Весь нижний подземный этаж был отведен под склад боеприпасов. Кроме охранников и нескольких рабочих, здесь редко кто бывал, персонал работал и жил на втором этаже. Выйдя из лифта, полковник с удовольствием отметил, что на складе нет ни единой живой души: генерал Альварадо выполнил распоряжение Леланда и отослал всех сотрудников по их домам в хранилище.
Возможно, генерал думал, что, пойдя на сотрудничество с ним, он сумеет убедить полковника в том, что ни он, ни его подчиненные не заражены и остаются людьми. Но Леланд не был настолько наивен, чтобы попасться на такую уловку. Его родители тоже временами вели себя как обычные люди, улыбались, расточали медовые речи, клялись в любви и преданности, но стоило только расслабиться и поверить им, как они показывали свое подлинное лицо. Они хватались за ремень или ракетку для игры в настольный теннис и спускали с маленького Леланда три шкуры именем Господа Бога. Нет, Леланда Фалькирка было не так-то легко провести всеми этими разговорами о человеколюбии, потому что уже с юных лет он привык видеть под личиной обыденности бесчеловечное нутро.
Подходя к массивной бронированной двери склада боеприпасов, Леланд нервно огляделся по сторонам, на темные ниши, куда не доставал свет фонарей: в детстве его нередко сажали за непослушание в глухой угольный погреб.

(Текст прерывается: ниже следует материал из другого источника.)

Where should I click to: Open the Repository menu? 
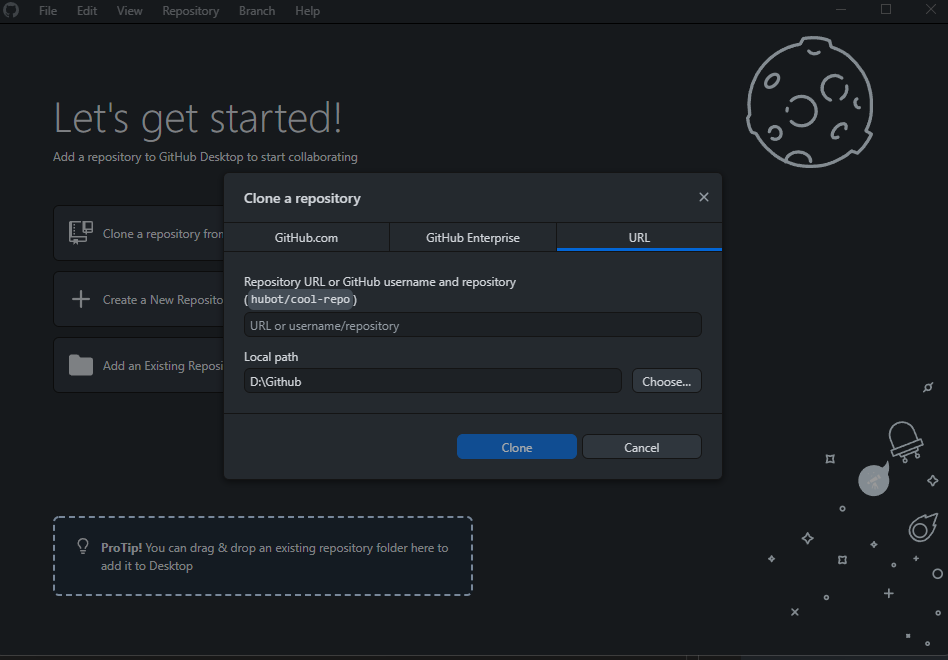pos(190,11)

Полковник приложил левую ладонь к стеклянной панели возле двери, и дверь откатилась в сторону. Тотчас же автоматически включилось освещение, и взору Леланда предстали штабеля ящиков и контейнеров с патронами, гранатами, снарядами, ракетами, минами и прочими средствами разрушения.
В самом конце склада тускло поблескивала стальная махина размером в двадцать квадратных футов — специальный, особой прочности бронированный сейф, открыть который один человек не мог. Лишь восемь сотрудников хранилища имели к нему доступ, но дверь его открывалась лишь после того, как трое из них в течение минуты один за другим прикладывали к нему ладони. Однако Леланд все предусмотрел: после включения новой программы компьютера единственным хранителем арсенала тактического ядерного оружия стал он. Полковник приложил левую ладонь к прохладному стеклу, и спустя пятнадцать секунд многослойная стальная дверь с тихим жужжанием открылась, сдвинутая с места электромоторами.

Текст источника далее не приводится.